> **RECORDS PROVIDED**:
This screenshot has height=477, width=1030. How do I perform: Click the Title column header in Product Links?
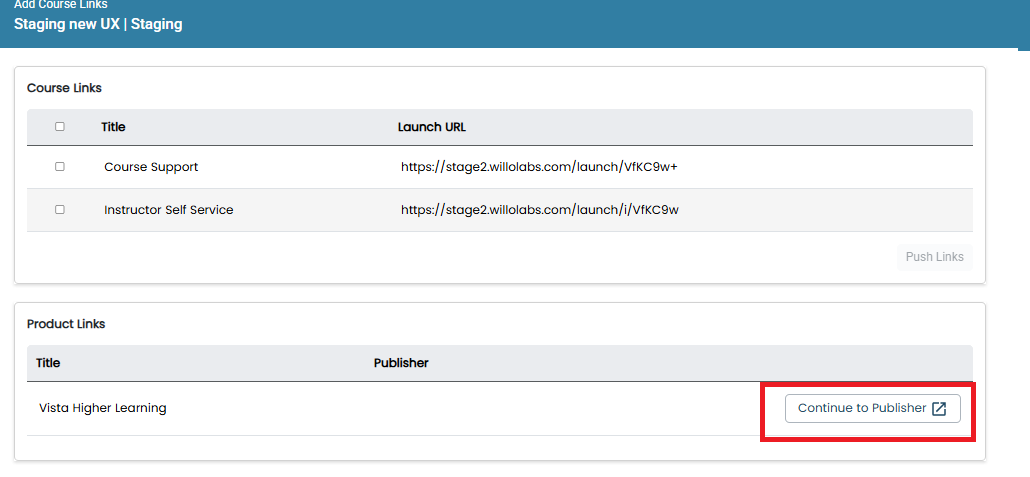[x=48, y=363]
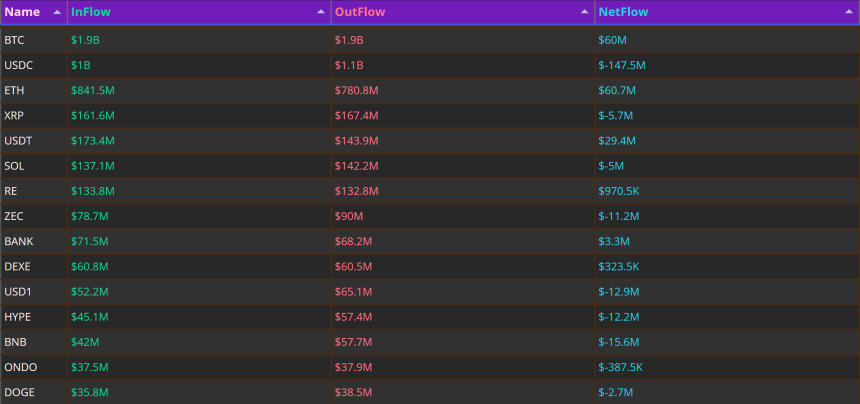Click the sort arrow in InFlow header
Screen dimensions: 860x404
[321, 12]
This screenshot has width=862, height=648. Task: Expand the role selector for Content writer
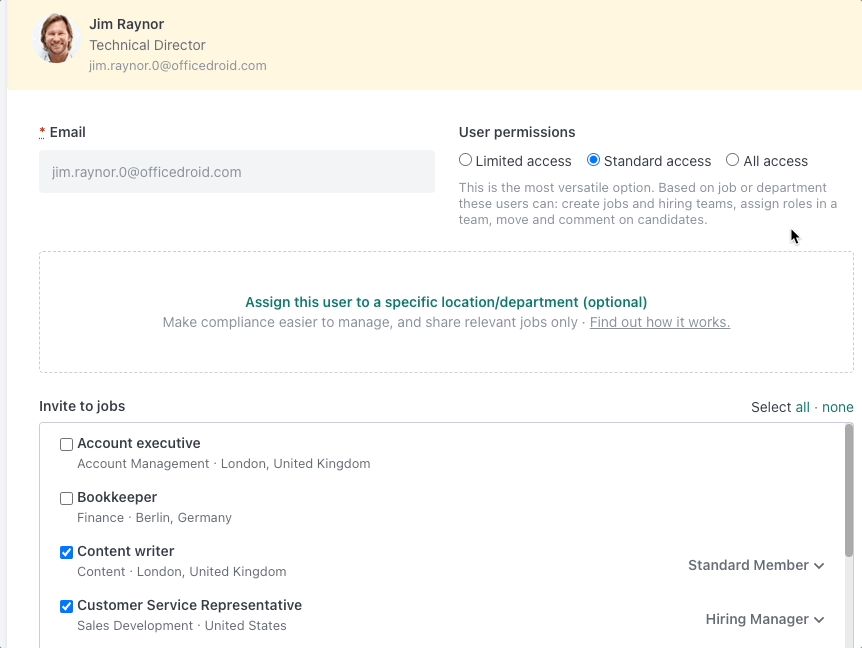point(756,565)
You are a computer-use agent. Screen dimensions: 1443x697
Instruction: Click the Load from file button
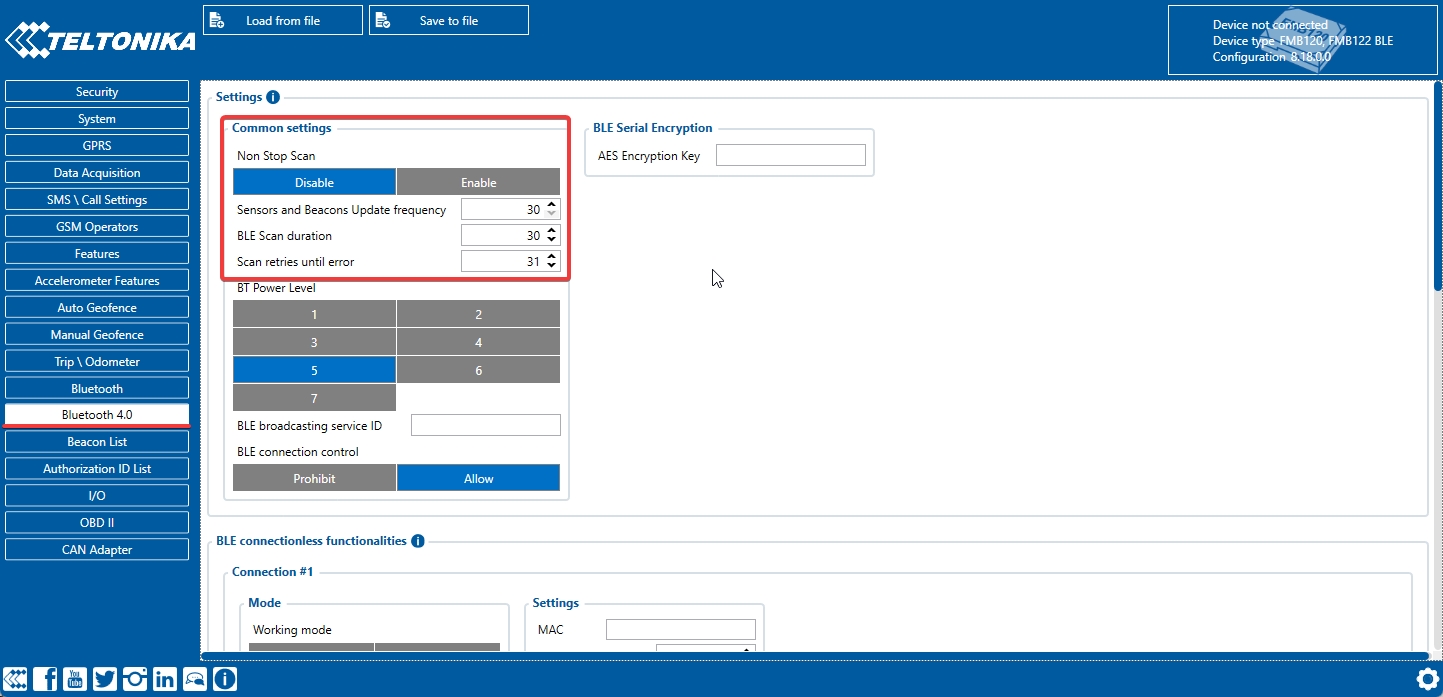pyautogui.click(x=282, y=19)
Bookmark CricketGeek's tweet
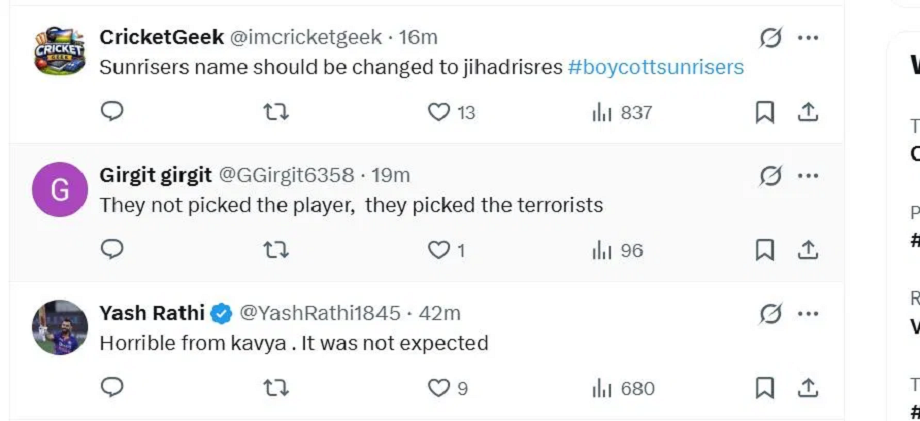The height and width of the screenshot is (421, 920). (x=765, y=113)
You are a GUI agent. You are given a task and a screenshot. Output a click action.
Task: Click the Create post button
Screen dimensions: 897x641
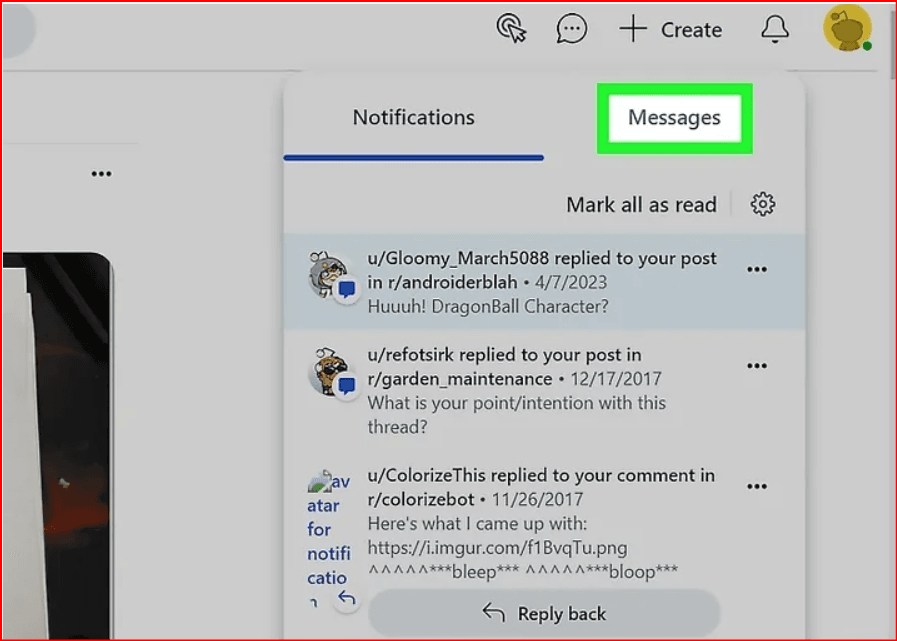670,29
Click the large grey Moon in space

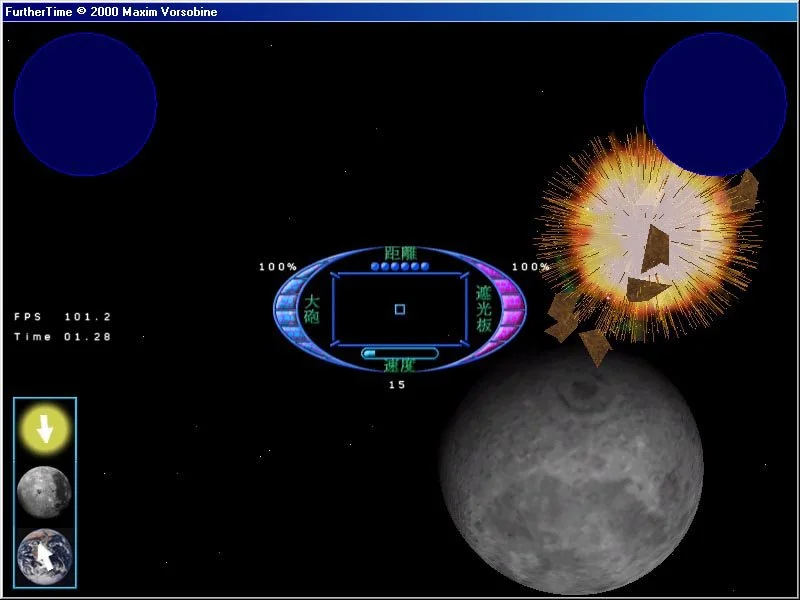pos(571,471)
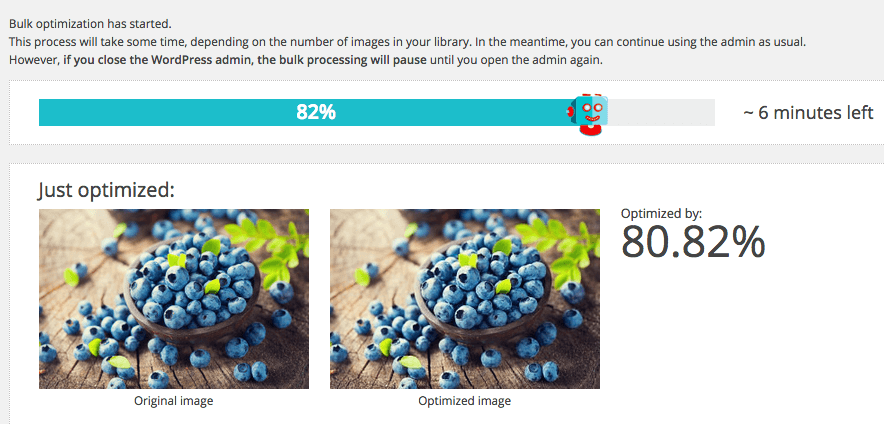Select the "Just optimized:" heading

[x=106, y=189]
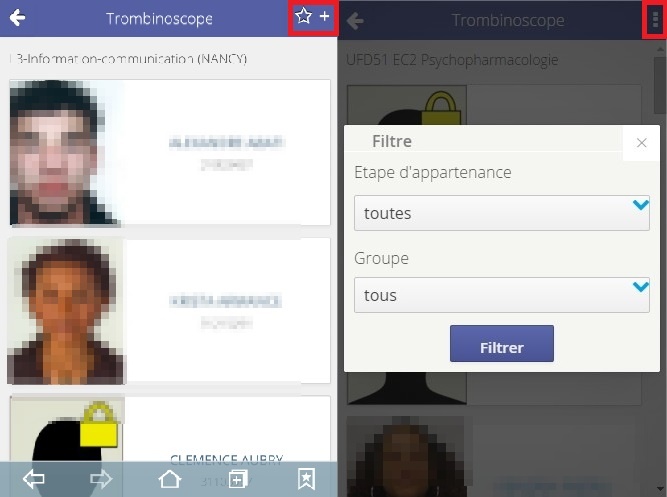Click the back arrow in left Trombinoscope header
667x497 pixels.
coord(17,18)
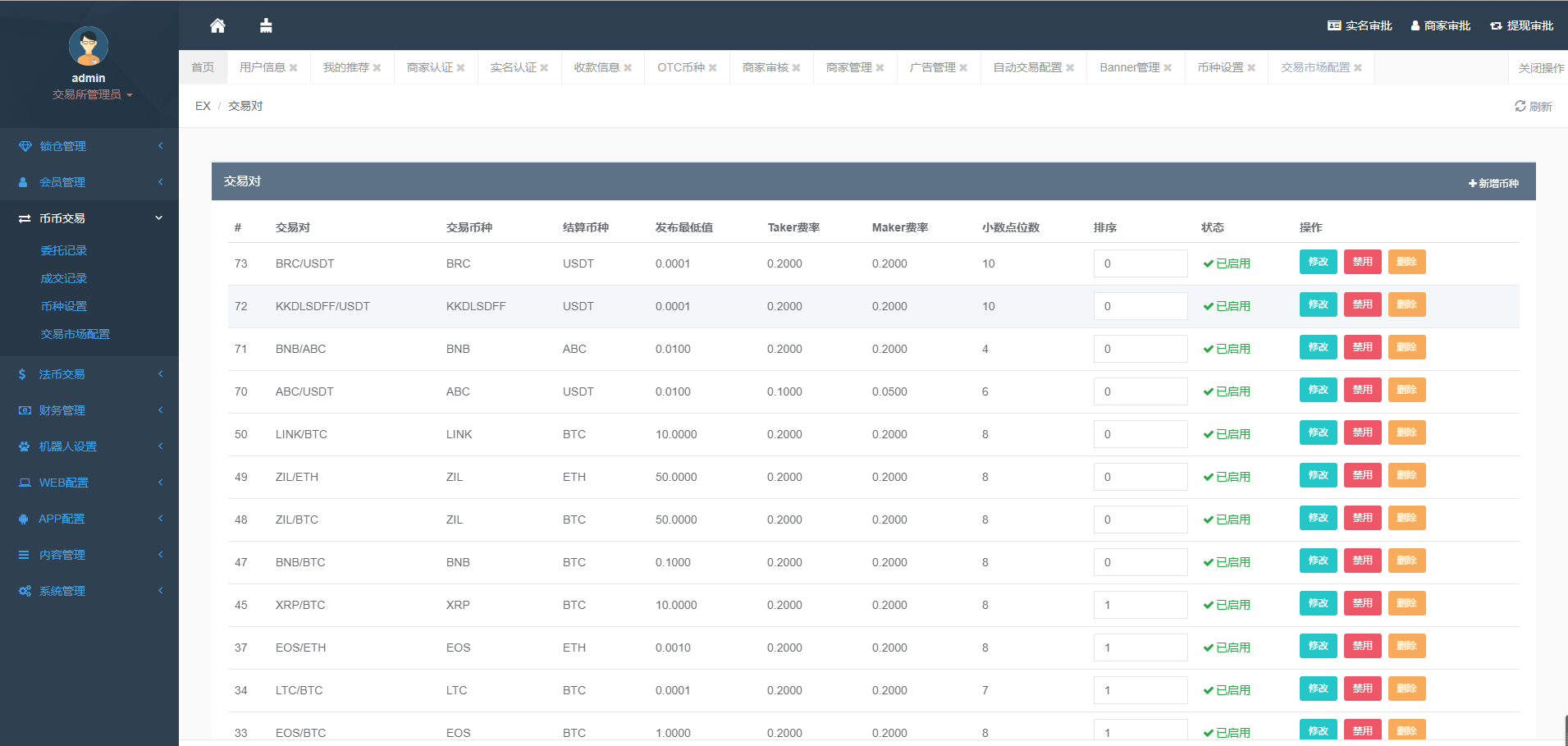Close the OTC币种 tab
Screen dimensions: 1568x746
713,68

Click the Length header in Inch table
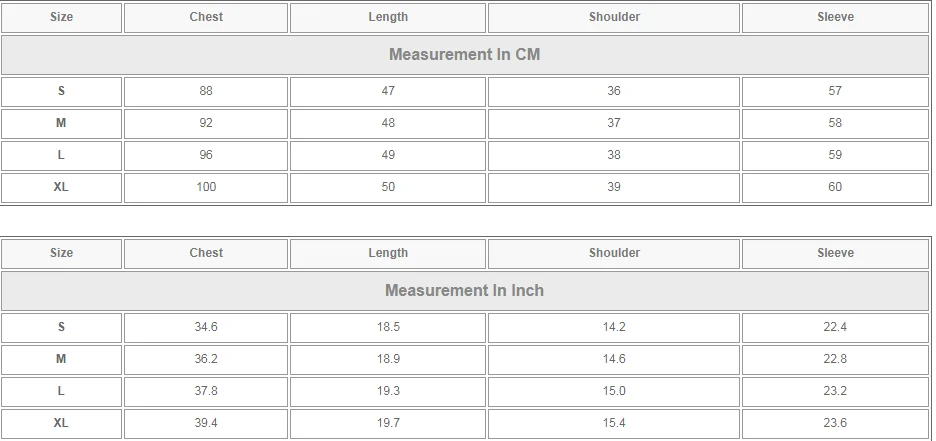point(388,254)
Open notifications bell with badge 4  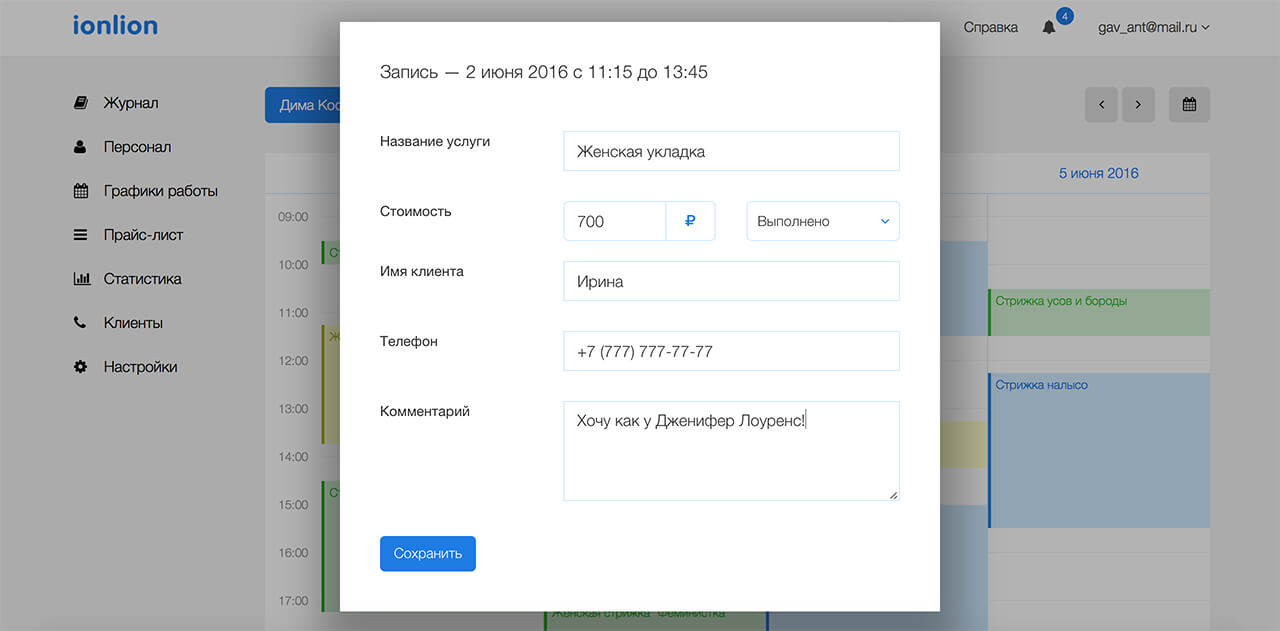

> **WHAT YOU SHOULD DO**:
A single number is required: the count of lines in the data above that include the string "agent".

> **SOLUTION TO THIS PROBLEM**:
2